*WHAT NEEDS TO BE DONE*. Take the listing below and output it again exactly.

*RECORDS FOR THIS TASK*.
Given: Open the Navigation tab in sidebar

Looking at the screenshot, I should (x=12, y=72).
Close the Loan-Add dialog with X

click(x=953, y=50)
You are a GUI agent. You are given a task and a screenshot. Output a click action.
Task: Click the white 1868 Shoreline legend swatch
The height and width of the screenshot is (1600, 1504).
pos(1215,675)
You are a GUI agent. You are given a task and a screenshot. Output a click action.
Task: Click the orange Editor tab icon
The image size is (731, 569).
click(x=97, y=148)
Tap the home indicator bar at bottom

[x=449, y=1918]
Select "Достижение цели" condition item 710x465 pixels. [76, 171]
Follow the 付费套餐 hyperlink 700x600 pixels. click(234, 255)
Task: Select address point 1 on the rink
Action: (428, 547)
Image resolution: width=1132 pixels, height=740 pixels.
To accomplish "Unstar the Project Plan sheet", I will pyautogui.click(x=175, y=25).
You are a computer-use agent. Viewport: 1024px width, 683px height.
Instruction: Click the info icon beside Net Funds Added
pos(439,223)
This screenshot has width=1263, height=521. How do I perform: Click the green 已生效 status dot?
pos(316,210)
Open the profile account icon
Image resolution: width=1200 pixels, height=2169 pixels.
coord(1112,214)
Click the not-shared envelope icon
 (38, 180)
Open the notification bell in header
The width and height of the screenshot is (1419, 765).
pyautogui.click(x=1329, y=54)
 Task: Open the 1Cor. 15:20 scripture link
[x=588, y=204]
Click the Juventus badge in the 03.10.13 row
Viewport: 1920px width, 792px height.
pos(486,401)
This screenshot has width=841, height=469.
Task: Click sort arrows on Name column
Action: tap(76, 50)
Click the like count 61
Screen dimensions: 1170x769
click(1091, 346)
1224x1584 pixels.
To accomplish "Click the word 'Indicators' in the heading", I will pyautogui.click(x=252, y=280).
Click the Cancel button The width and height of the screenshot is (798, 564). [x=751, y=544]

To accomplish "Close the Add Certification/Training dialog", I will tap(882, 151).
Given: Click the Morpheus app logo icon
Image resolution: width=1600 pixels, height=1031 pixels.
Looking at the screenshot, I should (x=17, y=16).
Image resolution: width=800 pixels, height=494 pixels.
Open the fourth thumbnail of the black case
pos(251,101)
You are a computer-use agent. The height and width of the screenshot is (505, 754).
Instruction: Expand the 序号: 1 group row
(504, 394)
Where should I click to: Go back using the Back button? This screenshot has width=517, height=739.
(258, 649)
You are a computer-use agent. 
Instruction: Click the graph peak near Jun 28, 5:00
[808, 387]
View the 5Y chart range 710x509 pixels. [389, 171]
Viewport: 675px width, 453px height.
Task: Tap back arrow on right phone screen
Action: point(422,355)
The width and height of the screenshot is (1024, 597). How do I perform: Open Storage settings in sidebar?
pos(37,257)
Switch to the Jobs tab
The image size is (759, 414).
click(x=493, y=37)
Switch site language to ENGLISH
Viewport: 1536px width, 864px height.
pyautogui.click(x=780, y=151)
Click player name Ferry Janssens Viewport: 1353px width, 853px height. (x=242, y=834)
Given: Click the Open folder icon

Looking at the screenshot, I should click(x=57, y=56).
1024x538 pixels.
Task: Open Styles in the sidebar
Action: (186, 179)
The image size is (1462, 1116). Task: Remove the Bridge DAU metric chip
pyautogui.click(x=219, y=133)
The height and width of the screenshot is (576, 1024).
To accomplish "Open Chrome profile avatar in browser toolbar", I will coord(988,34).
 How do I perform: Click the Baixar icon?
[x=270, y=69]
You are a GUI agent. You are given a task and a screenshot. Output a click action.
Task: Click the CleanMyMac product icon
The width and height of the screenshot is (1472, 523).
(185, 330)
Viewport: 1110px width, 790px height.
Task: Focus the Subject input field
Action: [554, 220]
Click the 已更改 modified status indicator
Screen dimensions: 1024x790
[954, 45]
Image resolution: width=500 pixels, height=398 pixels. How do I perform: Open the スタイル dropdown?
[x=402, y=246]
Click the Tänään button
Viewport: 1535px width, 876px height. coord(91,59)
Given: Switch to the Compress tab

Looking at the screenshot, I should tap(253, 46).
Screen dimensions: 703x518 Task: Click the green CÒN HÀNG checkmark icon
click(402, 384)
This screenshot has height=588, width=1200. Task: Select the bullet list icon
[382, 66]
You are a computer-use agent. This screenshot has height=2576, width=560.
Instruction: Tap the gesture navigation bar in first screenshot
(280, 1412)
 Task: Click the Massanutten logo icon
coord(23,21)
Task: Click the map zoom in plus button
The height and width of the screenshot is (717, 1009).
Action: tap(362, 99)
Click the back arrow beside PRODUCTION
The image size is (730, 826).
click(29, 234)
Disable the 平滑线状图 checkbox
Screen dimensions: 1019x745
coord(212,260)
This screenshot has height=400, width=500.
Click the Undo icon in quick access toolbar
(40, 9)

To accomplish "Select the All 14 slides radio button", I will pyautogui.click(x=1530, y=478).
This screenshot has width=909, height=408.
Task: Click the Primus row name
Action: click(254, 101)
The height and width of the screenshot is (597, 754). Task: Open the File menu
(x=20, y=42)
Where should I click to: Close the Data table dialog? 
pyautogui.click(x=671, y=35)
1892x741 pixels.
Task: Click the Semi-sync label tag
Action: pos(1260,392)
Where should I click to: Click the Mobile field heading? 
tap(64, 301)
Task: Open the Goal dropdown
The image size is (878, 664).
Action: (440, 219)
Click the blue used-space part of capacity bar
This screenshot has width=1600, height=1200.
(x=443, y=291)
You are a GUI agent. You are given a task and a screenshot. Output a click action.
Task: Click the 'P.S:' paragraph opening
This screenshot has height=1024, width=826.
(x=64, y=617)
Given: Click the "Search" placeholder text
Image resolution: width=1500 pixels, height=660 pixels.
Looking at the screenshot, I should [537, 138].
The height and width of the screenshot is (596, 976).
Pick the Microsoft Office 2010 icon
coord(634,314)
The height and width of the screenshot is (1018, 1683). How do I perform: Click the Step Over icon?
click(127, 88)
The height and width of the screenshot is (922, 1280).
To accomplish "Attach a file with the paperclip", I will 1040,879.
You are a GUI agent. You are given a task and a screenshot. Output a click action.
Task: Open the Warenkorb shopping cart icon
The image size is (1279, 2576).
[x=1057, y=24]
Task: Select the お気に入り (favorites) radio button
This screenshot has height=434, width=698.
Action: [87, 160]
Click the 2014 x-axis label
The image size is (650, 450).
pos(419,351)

*COMPLETED TASK*.
Given: Open the Navigation tab in sidebar

Looking at the screenshot, I should (x=12, y=72).
Close the Loan-Add dialog with X

click(x=953, y=50)
You are a GUI agent. You are given a task and a screenshot. Output a click action.
Task: Click the white 1868 Shoreline legend swatch
The height and width of the screenshot is (1600, 1504).
pos(1215,675)
You are a GUI agent. You are given a task and a screenshot. Output a click action.
Task: Click the orange Editor tab icon
The image size is (731, 569).
click(x=97, y=148)
Tap the home indicator bar at bottom

[x=449, y=1918]
Select "Достижение цели" condition item 710x465 pixels. [76, 171]
Follow the 付费套餐 hyperlink 700x600 pixels. click(234, 255)
Task: Select address point 1 on the rink
Action: (428, 547)
Image resolution: width=1132 pixels, height=740 pixels.
To accomplish "Unstar the Project Plan sheet", I will pyautogui.click(x=175, y=25).
You are a computer-use agent. Viewport: 1024px width, 683px height.
Instruction: Click the info icon beside Net Funds Added
pos(439,223)
This screenshot has width=1263, height=521. How do I perform: Click the green 已生效 status dot?
pos(316,210)
Open the profile account icon
Image resolution: width=1200 pixels, height=2169 pixels.
coord(1112,214)
Click the not-shared envelope icon
 (38, 180)
Open the notification bell in header
The width and height of the screenshot is (1419, 765).
pyautogui.click(x=1329, y=54)
 Task: Open the 1Cor. 15:20 scripture link
[x=588, y=204]
Click the Juventus badge in the 03.10.13 row
Viewport: 1920px width, 792px height.
pos(486,401)
This screenshot has width=841, height=469.
Task: Click sort arrows on Name column
Action: tap(76, 50)
Click the like count 61
Screen dimensions: 1170x769
click(1091, 346)
1224x1584 pixels.
To accomplish "Click the word 'Indicators' in the heading", I will pyautogui.click(x=252, y=280).
Click the Cancel button The width and height of the screenshot is (798, 564). [x=751, y=544]

To accomplish "Close the Add Certification/Training dialog", I will tap(882, 151).
Given: Click the Morpheus app logo icon
Image resolution: width=1600 pixels, height=1031 pixels.
Looking at the screenshot, I should (x=17, y=16).
Image resolution: width=800 pixels, height=494 pixels.
Open the fourth thumbnail of the black case
pos(251,101)
You are a computer-use agent. The height and width of the screenshot is (505, 754).
Instruction: Expand the 序号: 1 group row
(504, 394)
Where should I click to: Go back using the Back button? This screenshot has width=517, height=739.
(258, 649)
You are a computer-use agent. 
Instruction: Click the graph peak near Jun 28, 5:00
[808, 387]
View the 5Y chart range 710x509 pixels. [389, 171]
Viewport: 675px width, 453px height.
Task: Tap back arrow on right phone screen
Action: point(422,355)
The width and height of the screenshot is (1024, 597). How do I perform: Open Storage settings in sidebar?
pos(37,257)
Switch to the Jobs tab
The image size is (759, 414).
click(x=493, y=37)
Switch site language to ENGLISH
Viewport: 1536px width, 864px height.
pyautogui.click(x=780, y=151)
Click player name Ferry Janssens Viewport: 1353px width, 853px height. (x=242, y=834)
Given: Click the Open folder icon

Looking at the screenshot, I should click(x=57, y=56).
1024x538 pixels.
Task: Open Styles in the sidebar
Action: (186, 179)
The image size is (1462, 1116). Task: Remove the Bridge DAU metric chip
pyautogui.click(x=219, y=133)
The height and width of the screenshot is (576, 1024).
To accomplish "Open Chrome profile avatar in browser toolbar", I will coord(988,34).
 How do I perform: Click the Baixar icon?
[x=270, y=69]
You are a GUI agent. You are given a task and a screenshot. Output a click action.
Task: Click the CleanMyMac product icon
The width and height of the screenshot is (1472, 523).
(185, 330)
Viewport: 1110px width, 790px height.
Task: Focus the Subject input field
Action: [554, 220]
Click the 已更改 modified status indicator
Screen dimensions: 1024x790
[954, 45]
Image resolution: width=500 pixels, height=398 pixels. How do I perform: Open the スタイル dropdown?
[x=402, y=246]
Click the Tänään button
Viewport: 1535px width, 876px height. coord(91,59)
Given: Switch to the Compress tab

Looking at the screenshot, I should tap(253, 46).
Screen dimensions: 703x518 Task: Click the green CÒN HÀNG checkmark icon
click(402, 384)
This screenshot has height=588, width=1200. Task: Select the bullet list icon
[382, 66]
You are a computer-use agent. This screenshot has height=2576, width=560.
Instruction: Tap the gesture navigation bar in first screenshot
(280, 1412)
 Task: Click the Massanutten logo icon
coord(23,21)
Task: Click the map zoom in plus button
The height and width of the screenshot is (717, 1009).
Action: tap(362, 99)
Click the back arrow beside PRODUCTION
The image size is (730, 826).
click(29, 234)
Disable the 平滑线状图 checkbox
Screen dimensions: 1019x745
coord(212,260)
This screenshot has height=400, width=500.
Click the Undo icon in quick access toolbar
(40, 9)

To accomplish "Select the All 14 slides radio button", I will pyautogui.click(x=1530, y=478).
This screenshot has width=909, height=408.
Task: Click the Primus row name
Action: click(254, 101)
The height and width of the screenshot is (597, 754). Task: Open the File menu
(x=20, y=42)
Where should I click to: Close the Data table dialog? 
pyautogui.click(x=671, y=35)
1892x741 pixels.
Task: Click the Semi-sync label tag
Action: pos(1260,392)
Where should I click to: Click the Mobile field heading? 
tap(64, 301)
Task: Open the Goal dropdown
The image size is (878, 664).
Action: (440, 219)
Click the blue used-space part of capacity bar
This screenshot has width=1600, height=1200.
(x=443, y=291)
You are a GUI agent. You are given a task and a screenshot. Output a click action.
Task: Click the 'P.S:' paragraph opening
This screenshot has height=1024, width=826.
(x=64, y=617)
Given: Click the "Search" placeholder text
Image resolution: width=1500 pixels, height=660 pixels.
Looking at the screenshot, I should [537, 138].
The height and width of the screenshot is (596, 976).
Pick the Microsoft Office 2010 icon
coord(634,314)
The height and width of the screenshot is (1018, 1683). How do I perform: Click the Step Over icon?
click(127, 88)
The height and width of the screenshot is (922, 1280).
To accomplish "Attach a file with the paperclip", I will 1040,879.
You are a GUI agent. You are given a task and a screenshot. Output a click action.
Task: Open the Warenkorb shopping cart icon
The image size is (1279, 2576).
[x=1057, y=24]
Task: Select the お気に入り (favorites) radio button
This screenshot has height=434, width=698.
Action: [87, 160]
Click the 2014 x-axis label
The image size is (650, 450).
pos(419,351)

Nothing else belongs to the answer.